The book in question was a sappy young adult romance, the kind I usually refer to as trivial and stupid, despite my own claims that good art is anything and everything that makes us feel things. It featured all the things that every good gen-Z young adult romance must have in order to deserve its name: terminal illness, overprotective mother figures, and a first kiss that’s way too perfectly orchestrated for anybody who’s ever had a first kiss to deem it realistic. I picked it up over a week ago, despite my cynical views on the genre, because I needed something lighter to read after having gorged myself on some rather challenging classics.

I developed this habit a while ago: usually I alternate between the complex, challenging books that I deem “good literature”, and whatever gives me some rest in between. The interesting thing about it all is that, whenever I pick up these seemingly insignificant, “lighter” books, I read the way I remember reading when I was a little girl. Whenever I intend to stop, my eyes cannot help but run a little bit further along the page. I lose track of time and space. I can finish 50% of a book in a single sitting. It is almost as though reading “light” things can make me feel lighter. I miss that about being young. I miss that about the reader I once was.

In the past few years, I went from reading mostly for pleasure to reading mostly for specific projects. I also graduated officially from the world of children’s and young adult novels and stepped with glee and determination into the complicated world of adult fiction. To put it bluntly, reading became work; work that I adore and that I am lucky to do every day, but still work.

And just like my way of reading changed, so did the books that accompanied me. Nowadays, on the average week, you will find me struggling against complex texts that leave me with tons of knowledge and a great deal of satisfaction but that sure take their sweet time to hand them to me. And while there is a world of pleasure to be derived from this noble exercise, it’s not always what I need.
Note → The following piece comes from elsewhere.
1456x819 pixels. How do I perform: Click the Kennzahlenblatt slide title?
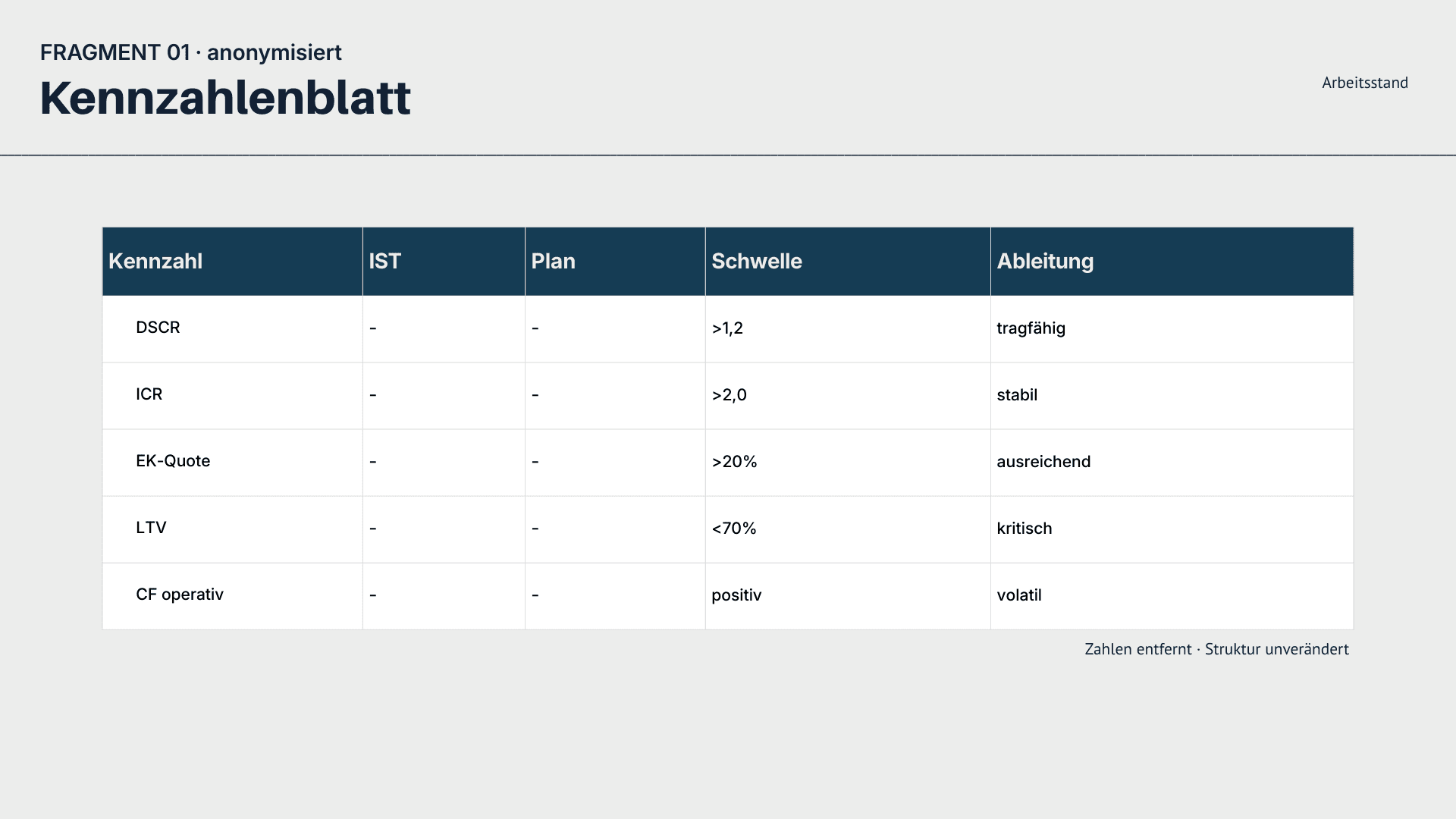click(x=225, y=99)

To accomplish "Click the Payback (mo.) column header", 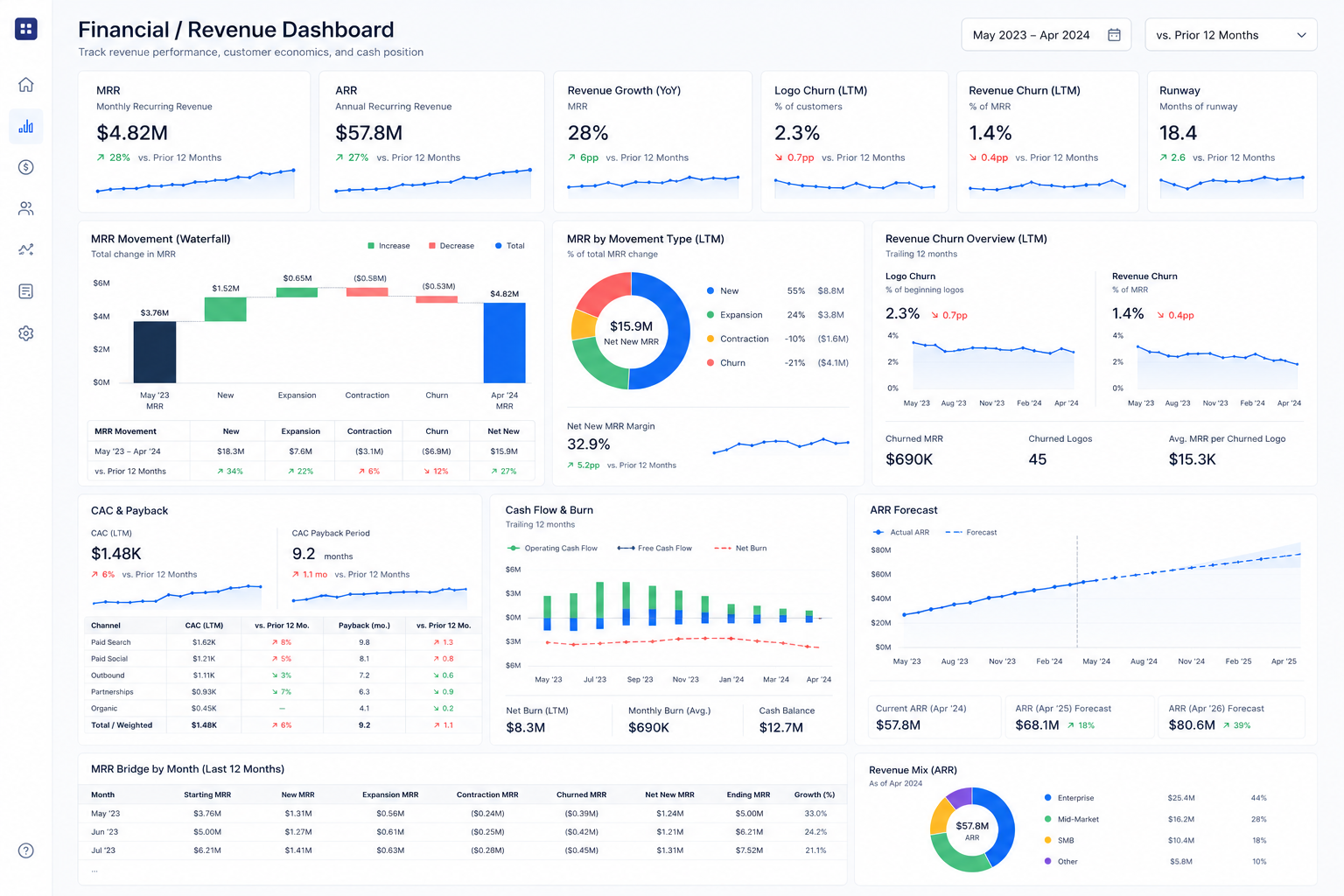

Sometimes it’s good, extremely unbelievably underrated-ly good, to read a text that is docile instead of hostile. To read a text that you don’t have to coax into serving you, but that opens up with you effortlessly. A text that has no barriers, no walls one must tear down. A text that flows, that rocks you like a boat and delivers you safely to shore. Something relatable, a dramedy pulled straight out of my everyday life.

I don’t think it’s a coincidence in any way that I tend to seek these texts without barriers at times when there are plenty of barriers within me. Whenever I need books to be a refuge, an escape, the one easy, good thing in the middle of all the heartache, I turn to my old friends, the sappy young adult novels. They are there to remind me that it’s okay to decompress, to laugh, to be a teenager with a teenager’s problems. They are there to encourage me to be a little more like them: to spiral less, to flow aimlessly, to imagine a handful of completely unlikely things that are just too good to be true. Hopefully, by the time I’m done, I am able to continue my work with a lot more strength and joy than I had before.

When I read these novels I feel lighter. And thus I can fly a little higher. So don’t you dare tell me that they are trivial. After all, the gift of making people feel more with less is at the very core of what writing means.

Some days you just need to read the kind of book that deals with unimportant things while making them seem like the most important things in the world. Or alternatively, the kind of book that sheds light on important things that most people are careless enough to deem unimportant. Either way, pretty brilliant work, right?